What the task asks:
Please count the lines in the records below that contain the string "screenshot", and reply with that number alone.

Supplied entries:
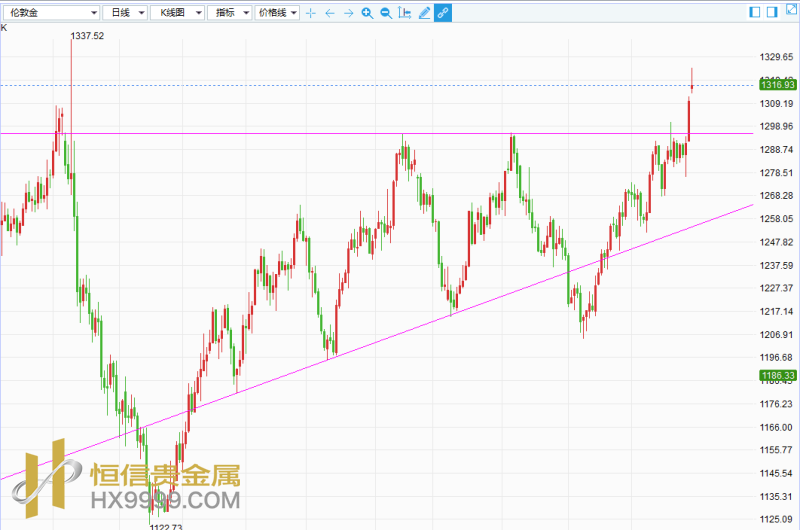Zoom out of the chart

pyautogui.click(x=385, y=13)
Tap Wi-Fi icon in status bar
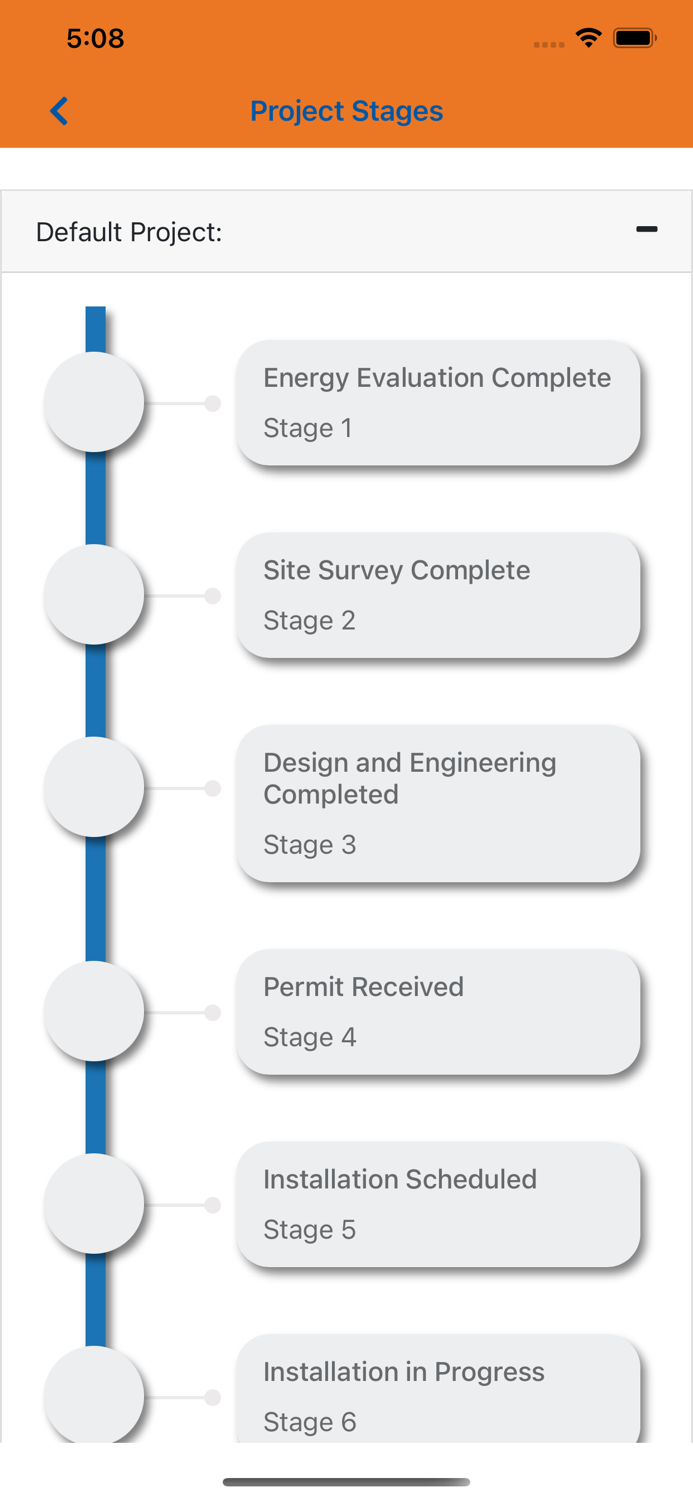Image resolution: width=693 pixels, height=1500 pixels. pos(588,39)
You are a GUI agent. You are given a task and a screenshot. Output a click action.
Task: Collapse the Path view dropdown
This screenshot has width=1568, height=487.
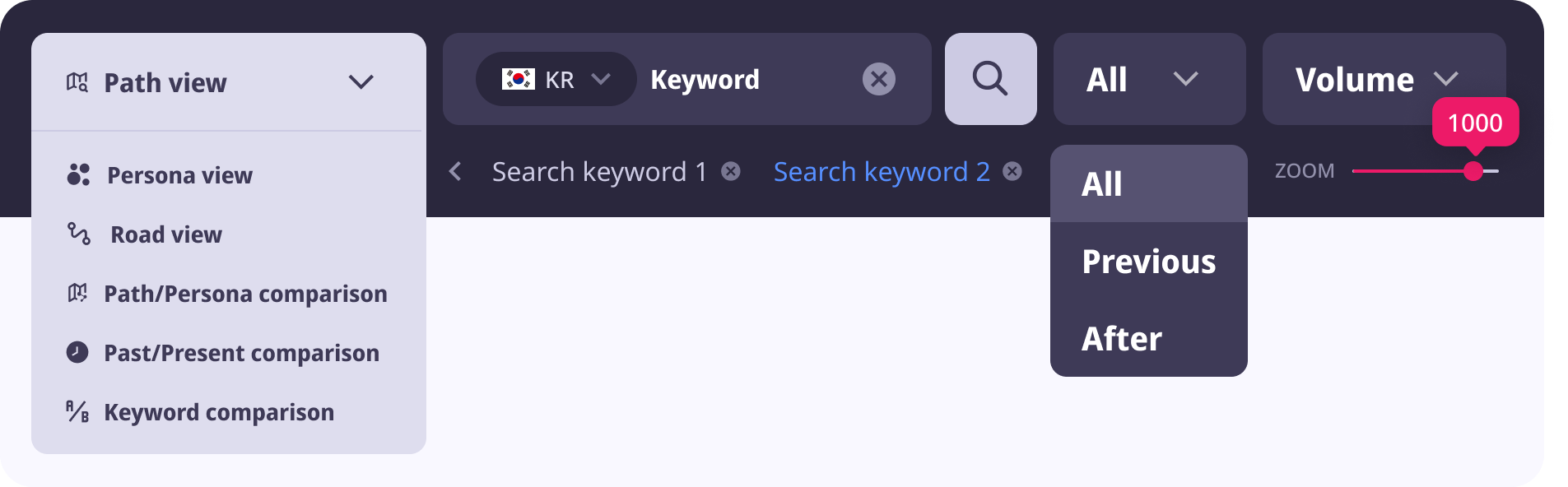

Solved exercise:
2